London has one of the world’s oldest and largest urban transit systems, so there’s obviously a lot for it to show off in the London Transport Museum, but the museum is about a lot more than historic trains, buses and trams.
At the museum’s entrance, another form of London Transport…
As interesting as those are—and I admit to being a rail and transit fanatic with an almost unlimited appetite for transit and railroad museums—a fascinating aspect of the museum is the way it tells the story of how a growing city created a need for new ways to travel and new ways to travel enabled the city to grow even further.
The three pictures above offer a kind of capsule history of how the city changed over two centuries from a walking city that also relied heavily on its river for transport to one with huge numbers of horse-drawn conveyances to today’s mix of modes, with many bumps between.
The museum has a variety of conveyances from the early days of public transit, when people who didn’t own carriages of their own were first able to ‘commute’ to work. Note the huge stables in the photo; it takes a lot of horsepower to move that kind of transit!

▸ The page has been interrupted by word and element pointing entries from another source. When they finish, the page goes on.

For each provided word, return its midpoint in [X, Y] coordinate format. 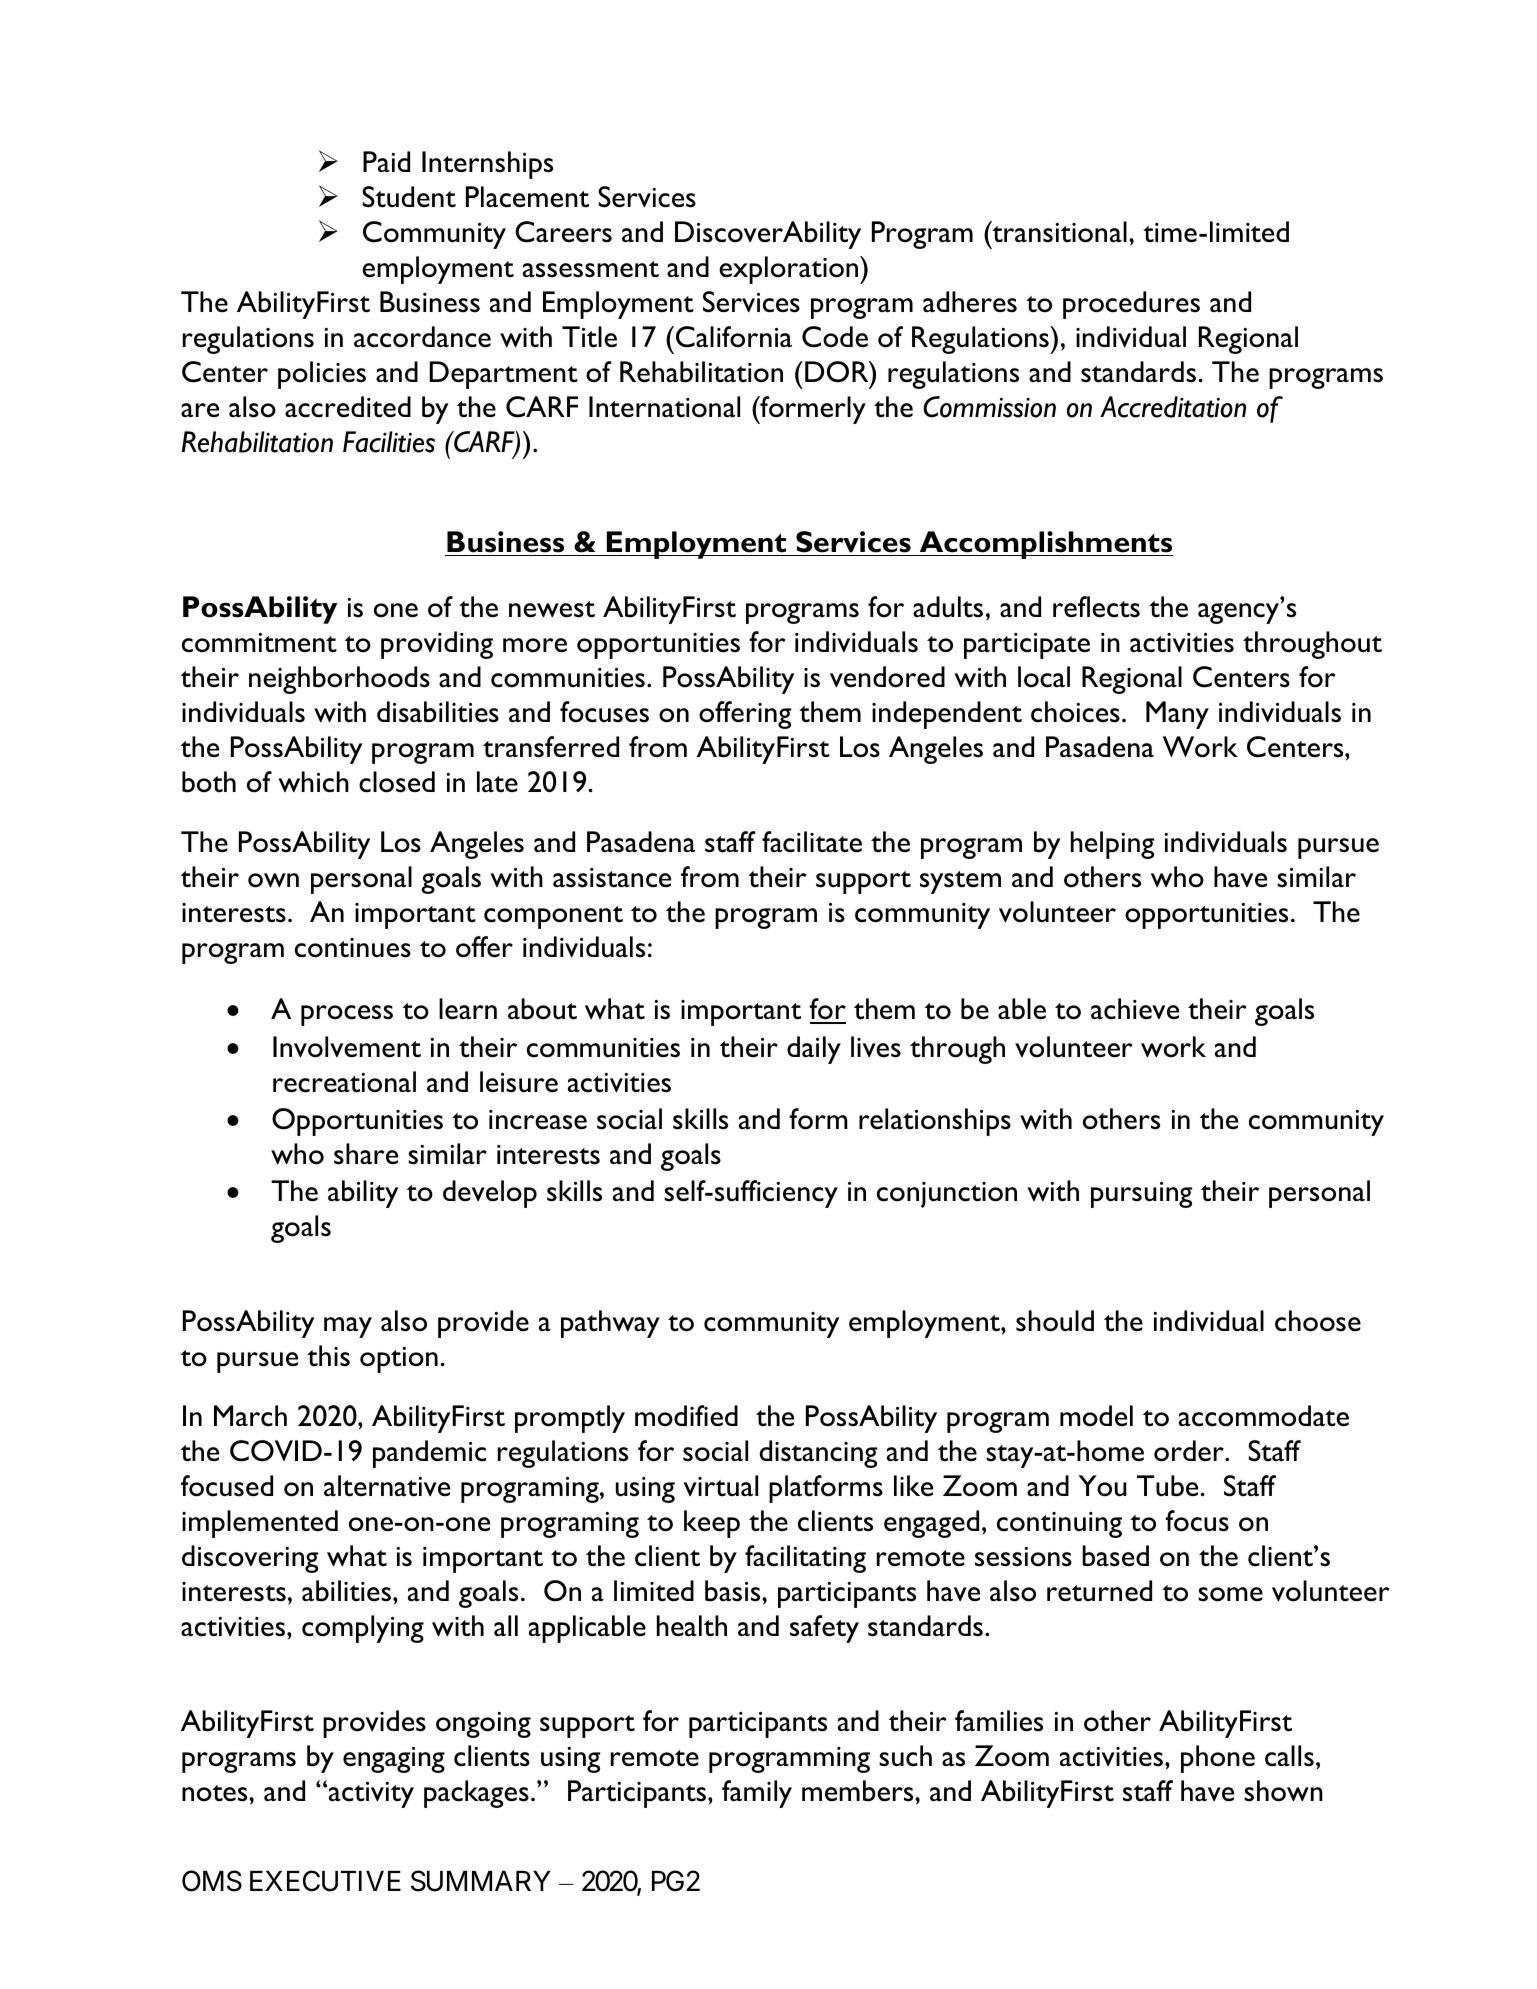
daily [814, 1050]
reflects [1096, 607]
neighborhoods [339, 680]
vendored [887, 677]
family [757, 1794]
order [1190, 1451]
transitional [1058, 232]
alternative [387, 1486]
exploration [790, 270]
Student [409, 197]
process [347, 1015]
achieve [1135, 1009]
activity [371, 1795]
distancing [818, 1454]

By the 20th century, of course, the ‘horses’ were under the hood of gasoline-powered buses that shared the often-crowded streets with electric trams.

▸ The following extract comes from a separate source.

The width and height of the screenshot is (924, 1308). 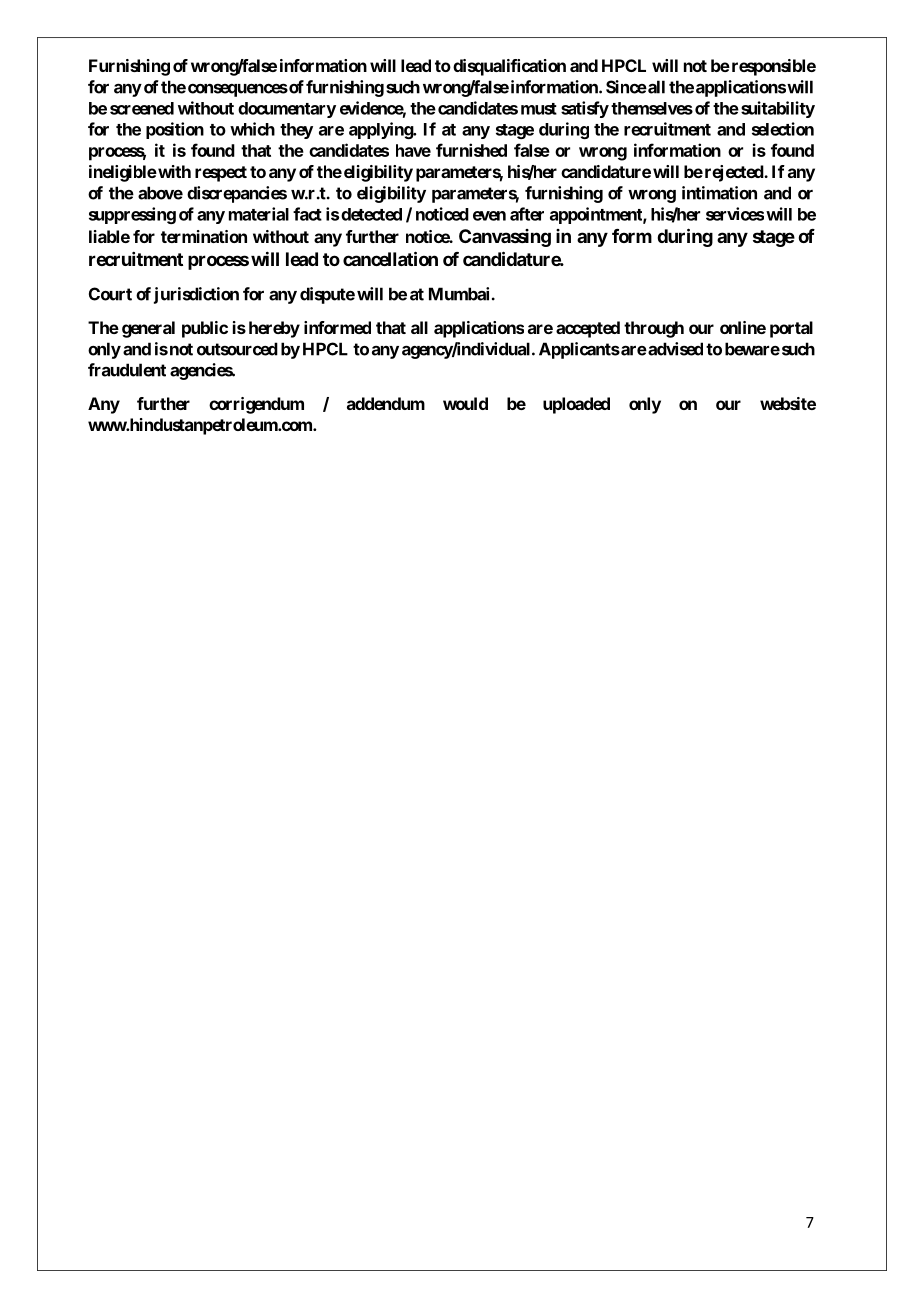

While the museum, which first opened in its Covent Garden home, formerly a wholesale flower market, started as mainly a bus-and-subway museum, its focus has shifted to a broader view of getting people around in the city and includes items such as the London taxi above. A 1950’s poster makes the case for riding the bus.
Any urban transit museum is, by nature, a social history museum, a museum of the ways in which we live ordinary life. One aspect of that at the London Transport Museum is the explanation of how the availability, or not, of transit determined where people could live and work. It could relieve overcrowding, or it could keep the poor in their place. London, in 1889, was one of the first cities to coordinate streets, transport and public housing.
Other social issues pop up in exhibits that discuss London’s changing populations in the post-World War II era, including many immigrants from former colonies in the West Indies and India. Starting with the war, many more women were employed in transit as well.
For many visitors, the heart of the exhibits is the famed Underground or Tube trains; London was the first city to have an underground railroad with the opening of a line in 1853 to connect its various rail stations. Because it used steam locomotives, it was only partly in tunnels and mostly in open cuts. The Baker Street station, seen above is still in use and not greatly changed.
Rolling stock has changed a lot over the 170 years of the Underground, although the 1938-vintage train in the top photo above may be familiar to older visitors: it remained in service until 1988, and the similar appearing ‘1959 stock’ continued until 2000.
Interiors varied quite a bit over the years as well, and for many years there were first-class cars for those willing to pay extra not to have to sit with the rest of us. That came to an end in 1940 during World War II.
An exhibit on London’s newest line brings things up-to-date, but without rolling stock; unfortunately, the red 1938-stock train is the most recent train on display in the museum.
London’s Underground played another famous role, as air raid shelters during the Nazi bombing of London. That’s eerily echoed in the museum’s photo, above, of civilians sheltering in the subway in Kyiv, Ukraine, today.
There are spaces set aside for children and family groups, and a wide selection of transit memorabilia, but none so iconic as the museum’s collection of posters intended to increase ridership on the system.
My favorite image from the collection is a cropped version of an 1930 poster advertising the Underground as a way to visit the zoo; in the poster the cages are occupied by a variety of Londoners while the animals watch their antics.